L’actuelle page de l’historique des mises à jour va également évoluer pour devenir un tableau de bord (Dashboard) complet, avec des informations plus nombreuses et mises à jour en quasi temps réel. Il ne s’adressera pas forcément au grand public, même si ce dernier pourra s’y rendre aussi. Les données seront davantage tournées vers les entreprises, dont beaucoup attendent ce type d’information pour planifier une migration.
On pourra y trouver le statut de chaque mise à jour, y compris les évolutions semestrielles. Le Dashboard affichera notamment l’ensemble des problèmes connus. Par exemple, une incompatibilité avec un pilote, un matériel ou une application, un bug interne provoquant des erreurs selon des critères particuliers, etc. Le tout accompagné par des solutions recommandées, quand elles existent.
Du contrôle pour les uns, de la fragmentation pour les autres
L’attitude de Microsoft face aux tests de ses mises à jour pouvait sembler méprisante, tant l’éditeur paraissait pressé de publier ses nouvelles versions, que les utilisateurs soient prêts ou pas, que le code ait été suffisamment testé ou non.

● ● ●

- Travail demandé: Dans l'extrait sur le tableau de bord des mises à jour de Microsoft, recopiez le passage qui commence aux mots « Du contrôle pour » et s'arrête après « testé ou non. ».

- Données à examiner:
● ● ●

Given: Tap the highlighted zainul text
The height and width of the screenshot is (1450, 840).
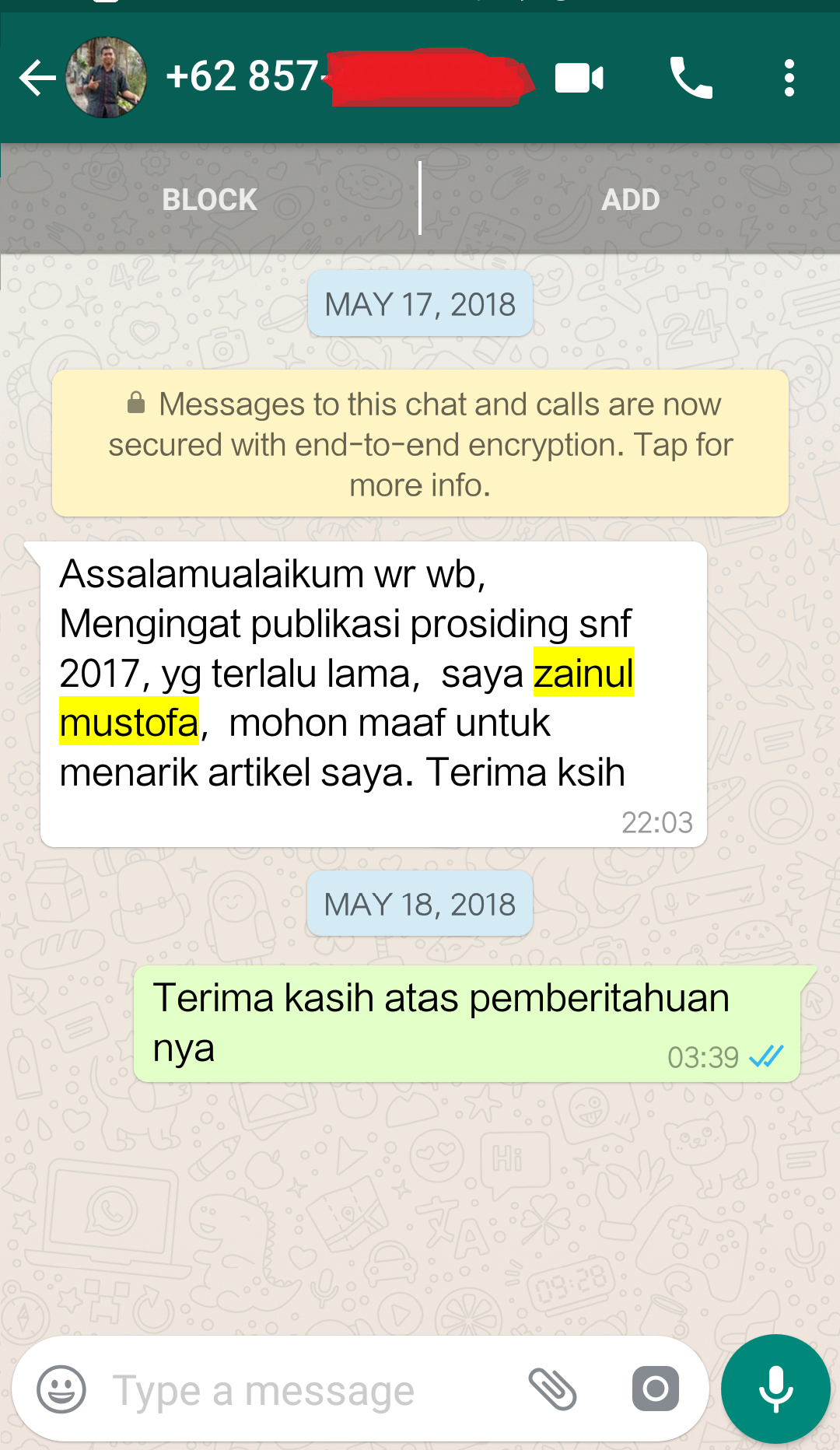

● ● ●

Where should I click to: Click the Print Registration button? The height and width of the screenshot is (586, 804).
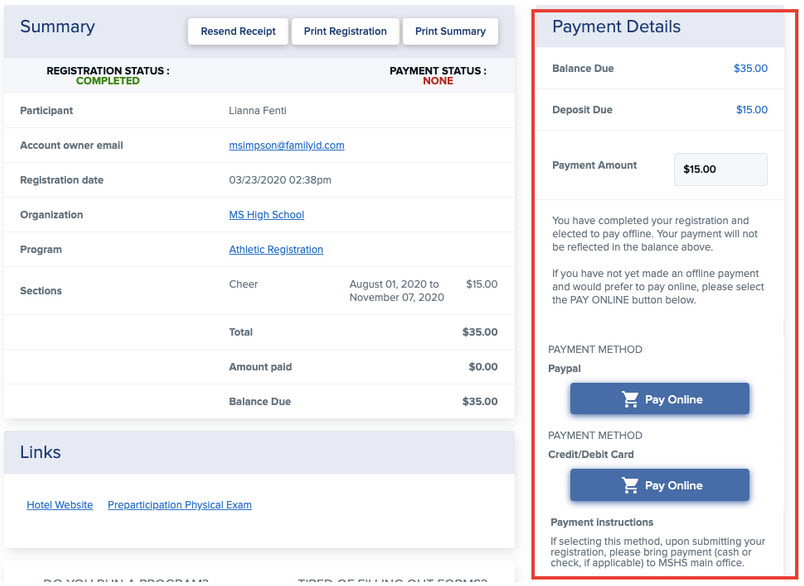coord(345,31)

● ● ●

- Réponse attendue:
Du contrôle pour les uns, de la fragmentation pour les autres
L’attitude de Microsoft face aux tests de ses mises à jour pouvait sembler méprisante, tant l’éditeur paraissait pressé de publier ses nouvelles versions, que les utilisateurs soient prêts ou pas, que le code ait été suffisamment testé ou non.